Inflammatory bowel disease (IBD) is a chronic inflammatory condition of the gastrointestinal tract encompassing two main clinical entities, Crohn's disease and ulcerative colitis. Accumulated evidence indicates that an aberrant immune activation caused by the interplay of genetic susceptibility and environmental impact on the gut microbiota may be involved in the pathogenesis of IBD. Rapid advances in next-generation sequencing technology have enabled a number of studies to identify the alteration of the gut microbiota, termed dysbiosis, in IBD. Moreover, the alteration in the metabolites derived from the gut microbiota in IBD has also been described in many studies. Therefore, microbiota-based interventions such as fecal microbiota transplantation (FMT) have attracted attention as a novel therapeutic option in IBD. However, in clinical trials, the efficacy of FMT for IBD remains controversial. Additional basic and clinical studies are required to validate whether FMT can assume a complementary role in the treatment of IBD. The present review provides a synopsis on dysbiosis in IBD and on the association between the gut microbiota and the pathogenesis of IBD. In addition, we summarize the use of probiotics in IBD and the results of current clinical trials of FMT for IBD.

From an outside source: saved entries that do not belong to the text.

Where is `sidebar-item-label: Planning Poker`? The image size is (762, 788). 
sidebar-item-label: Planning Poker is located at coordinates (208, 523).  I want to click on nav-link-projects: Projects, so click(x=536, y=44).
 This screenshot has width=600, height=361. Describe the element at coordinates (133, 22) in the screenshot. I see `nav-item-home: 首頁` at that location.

Keywords: Dysbiosis; Fecal microbiota transplantation; Inflammatory bowel disease; Probiotics; Short chain fatty acid.

Figure 1

Function of butyrate in intestinal mucosa. Butyrate contributes to the maintenance of gut homeostasis by multiple mechanisms. Butyrate is mainly produced in the intestinal tract by bacteria of the Firmicutes phylum during fermentation of dietary fibers under anaerobic conditions. Butyrate is the main energy source for the intestinal epithelial cells. (1) The genus Clostridium promotes the differentiation and proliferation of regulatory T cells by enhancing the production of transforming growth factor β from intestinal epithelial cells; (2) Butyrate enhances the production of the anti-inflammatory cytokine, interleukin-10, produced by macrophages and dendritic cells through GPR109a, which is the G protein-coupled receptor for butyrate; and (3) Butyrate upregulates histone H3 acetylation at regulatory regions of the Foxp3 gene and promotes the differentiation of naïve CD4⁺ T cells into regulatory T cells. IL: Interleukin.